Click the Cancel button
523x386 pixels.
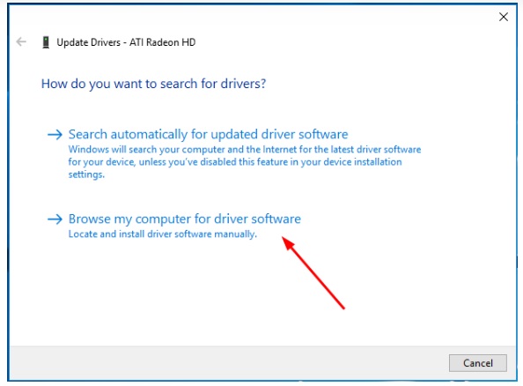coord(477,363)
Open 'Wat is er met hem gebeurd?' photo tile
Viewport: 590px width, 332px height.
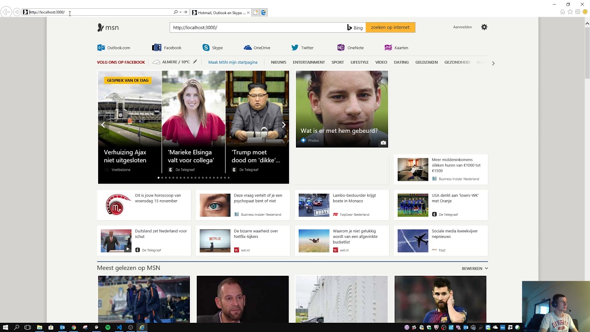[x=342, y=109]
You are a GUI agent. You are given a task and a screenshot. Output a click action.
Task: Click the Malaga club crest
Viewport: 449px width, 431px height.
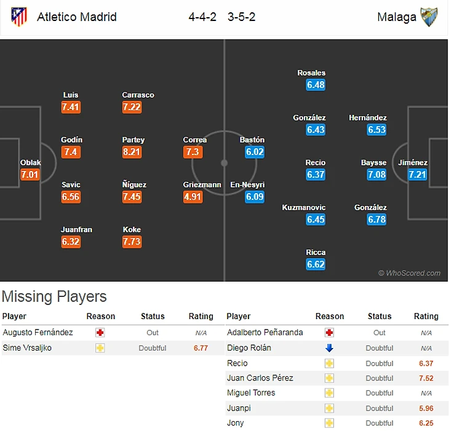(429, 17)

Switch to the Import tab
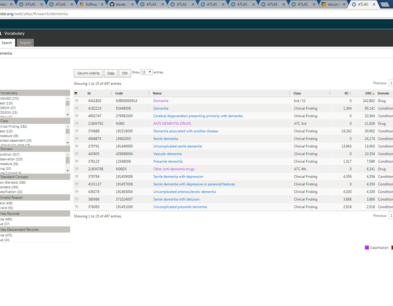click(25, 43)
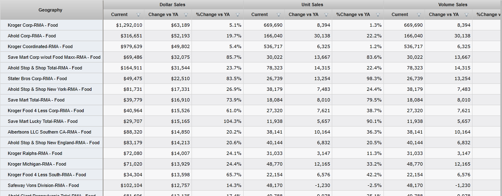Open filter for Unit Sales Change vs YA
The height and width of the screenshot is (196, 502).
pos(326,15)
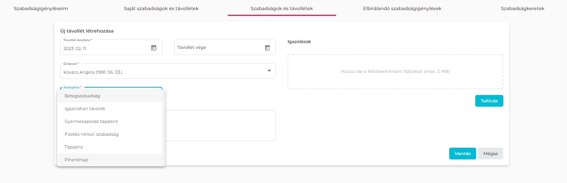Open calendar picker for Távollét vége
This screenshot has height=183, width=567.
267,48
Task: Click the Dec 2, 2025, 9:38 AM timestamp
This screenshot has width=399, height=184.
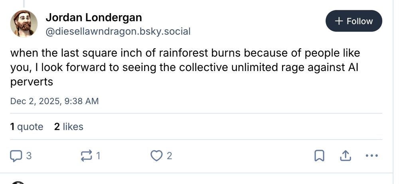Action: (54, 101)
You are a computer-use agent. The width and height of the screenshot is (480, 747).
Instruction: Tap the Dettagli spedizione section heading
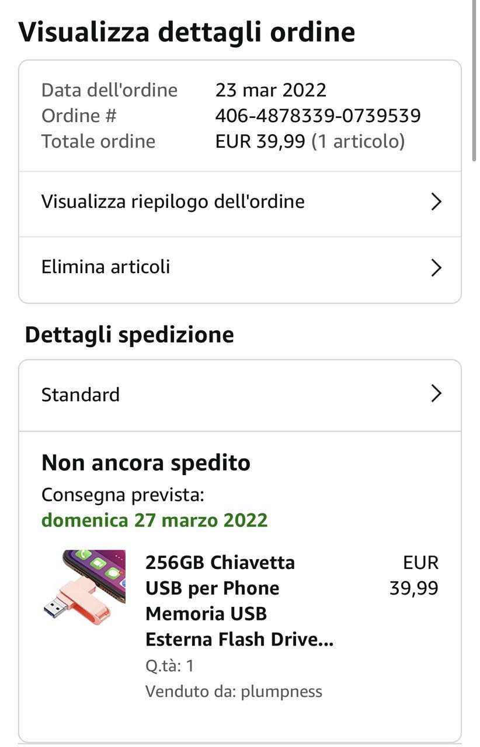tap(130, 335)
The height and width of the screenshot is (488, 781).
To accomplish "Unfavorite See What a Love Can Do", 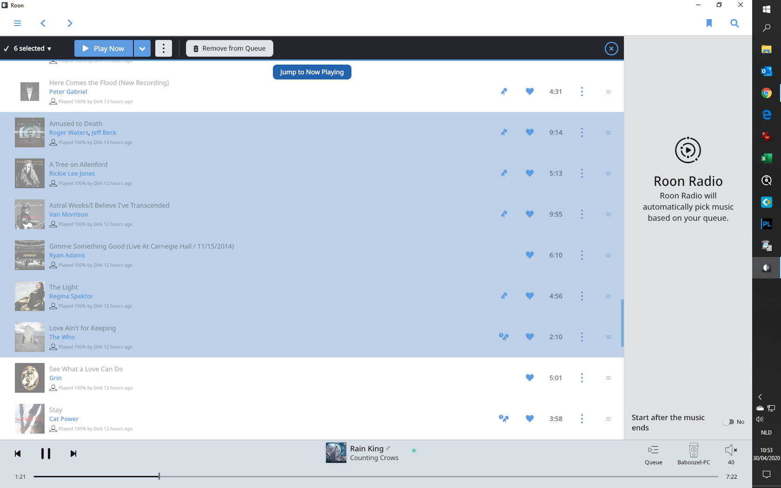I will click(529, 378).
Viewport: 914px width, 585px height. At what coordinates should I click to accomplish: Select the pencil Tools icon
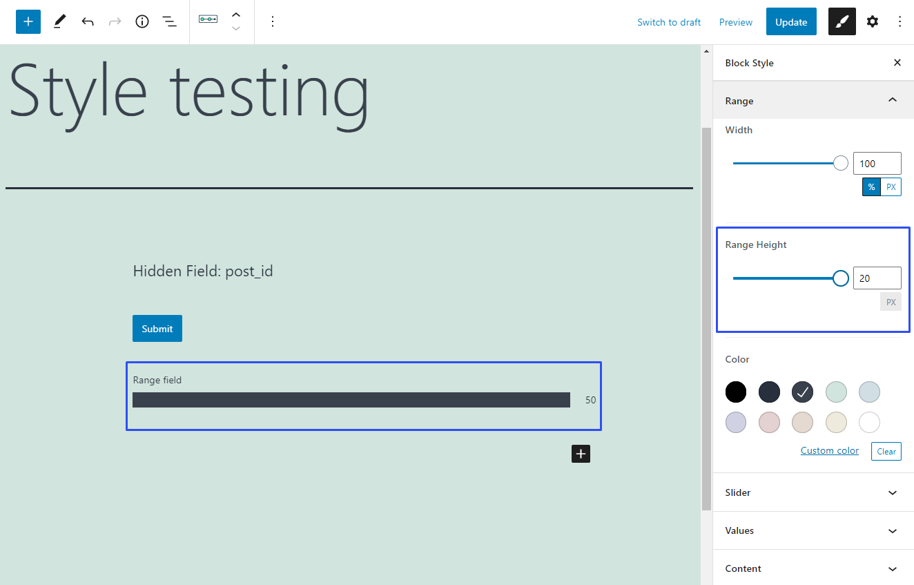(60, 21)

----

Starting with the line that has "Task: Click the Malaga club crest" and ending with the line that has "You are a computer-use", repeat the lines above exactly, omitting every picture.

Task: Click the Malaga club crest
Viewport: 449px width, 431px height.
(429, 17)

Switch to the Import tab
click(25, 43)
Open filter for Unit Sales Change vs YA
The height and width of the screenshot is (196, 502).
pos(326,15)
Open calendar picker for Távollét vége
This screenshot has height=183, width=567.
267,48
Task: Click the Dec 2, 2025, 9:38 AM timestamp
This screenshot has width=399, height=184.
Action: (54, 101)
You are a computer-use agent. The width and height of the screenshot is (480, 747).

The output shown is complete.